This episode covers two planets, both in the innermost
orbits of the solar system, and manages to keep the exploration
of both of them quite interesting and satisfying.
Venus occupies the first half of the episode's screentime.
We start with a short list of the planet's similarities to Earth,
which quickly end after the most fundamental basics like mass, size,
and orbital conditions. A theory is offered for the planet's reverse
direction of spin, while we learn of its shorter year, and its
8-month-long days. The episode doesn't say whether tidal "braking"
from the sun's gravity has influenced this slower spin as well.
Much is made of the greenhouse effect on Venus's extreme heat,
and the episode proceeds to detail the surface conditions,
geological and volcanic activity, atmospheric composition,
and the nature of the constant lightning on Venus. Yes, this
is a wicked place, as the lively graphics and sound make
The second segment is a fairly deep exploration of lava in general...
what makes it common to all inner planets of our solar system,
and what is unique about the composition, texture, and flow properties
of lava on Venus. Also briefly covered are some of Venus's
other features, such as mountains and gorges called "cannali",
as well as the highly reflective properties of its clouds.

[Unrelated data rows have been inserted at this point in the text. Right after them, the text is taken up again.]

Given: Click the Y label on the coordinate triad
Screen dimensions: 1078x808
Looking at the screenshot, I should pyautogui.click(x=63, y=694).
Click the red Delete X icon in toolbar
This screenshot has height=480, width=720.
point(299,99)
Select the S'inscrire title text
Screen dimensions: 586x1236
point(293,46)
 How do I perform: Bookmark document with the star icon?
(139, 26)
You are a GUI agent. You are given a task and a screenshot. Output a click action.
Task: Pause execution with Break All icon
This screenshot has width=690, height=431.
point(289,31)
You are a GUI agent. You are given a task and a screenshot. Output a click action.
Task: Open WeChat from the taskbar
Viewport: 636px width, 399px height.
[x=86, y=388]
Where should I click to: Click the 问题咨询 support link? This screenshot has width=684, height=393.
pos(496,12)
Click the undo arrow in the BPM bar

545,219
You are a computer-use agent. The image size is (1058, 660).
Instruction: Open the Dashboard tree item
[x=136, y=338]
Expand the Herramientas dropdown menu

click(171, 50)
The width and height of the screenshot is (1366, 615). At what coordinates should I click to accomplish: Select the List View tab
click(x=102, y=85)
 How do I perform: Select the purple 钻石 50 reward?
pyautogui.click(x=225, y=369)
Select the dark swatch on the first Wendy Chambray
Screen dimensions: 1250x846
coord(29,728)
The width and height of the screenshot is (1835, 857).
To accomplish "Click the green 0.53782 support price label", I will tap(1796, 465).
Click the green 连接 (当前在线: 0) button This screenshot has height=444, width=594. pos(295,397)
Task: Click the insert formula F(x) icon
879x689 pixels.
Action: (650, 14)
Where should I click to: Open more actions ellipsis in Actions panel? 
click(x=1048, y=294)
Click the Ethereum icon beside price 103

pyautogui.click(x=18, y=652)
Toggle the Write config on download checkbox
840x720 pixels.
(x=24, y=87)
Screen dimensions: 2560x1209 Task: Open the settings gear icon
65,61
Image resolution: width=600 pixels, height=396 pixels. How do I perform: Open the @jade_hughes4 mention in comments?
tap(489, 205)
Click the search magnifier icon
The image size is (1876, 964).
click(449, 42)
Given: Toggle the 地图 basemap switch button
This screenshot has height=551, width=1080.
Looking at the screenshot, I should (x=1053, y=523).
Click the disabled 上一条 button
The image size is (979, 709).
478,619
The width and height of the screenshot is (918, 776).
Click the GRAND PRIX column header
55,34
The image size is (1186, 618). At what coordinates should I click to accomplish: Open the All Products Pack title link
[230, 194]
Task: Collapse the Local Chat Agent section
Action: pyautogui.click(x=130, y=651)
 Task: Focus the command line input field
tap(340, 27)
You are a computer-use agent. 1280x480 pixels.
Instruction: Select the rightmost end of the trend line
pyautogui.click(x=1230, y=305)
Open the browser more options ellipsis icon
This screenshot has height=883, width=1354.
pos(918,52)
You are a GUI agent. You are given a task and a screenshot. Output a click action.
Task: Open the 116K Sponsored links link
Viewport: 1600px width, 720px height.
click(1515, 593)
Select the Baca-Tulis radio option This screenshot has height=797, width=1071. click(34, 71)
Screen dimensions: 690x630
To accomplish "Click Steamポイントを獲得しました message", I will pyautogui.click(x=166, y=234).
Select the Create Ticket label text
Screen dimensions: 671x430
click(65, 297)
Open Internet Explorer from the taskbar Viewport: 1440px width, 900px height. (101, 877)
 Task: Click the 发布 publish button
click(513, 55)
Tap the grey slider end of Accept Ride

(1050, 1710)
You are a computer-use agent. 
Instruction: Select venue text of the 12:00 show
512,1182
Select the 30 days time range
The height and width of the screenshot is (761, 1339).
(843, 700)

Now half-way though the episode, the third segment switches over to
the planet Mercury. Here we get a quick run-through of its basic properties,
with its year being shorter than its day, causing a wide difference in surface
temperatures from the day-side to the night-side... and apparently
tidal-braking IS in effect here to an extent. Mercury's low mass
is also thought to be a principle factor causing it to become
geologically inert so long ago. Much time is spent looking at the
heavy impact cratering on its surface, including what may be the largest
crater in the solar system.
The fourth segment looks at Meteor Crater in Arizona, and how it is typical
for Mercury in particular and planets throughout the solar system in general.
We also examine the mystery of ice within Mercury's polar craters.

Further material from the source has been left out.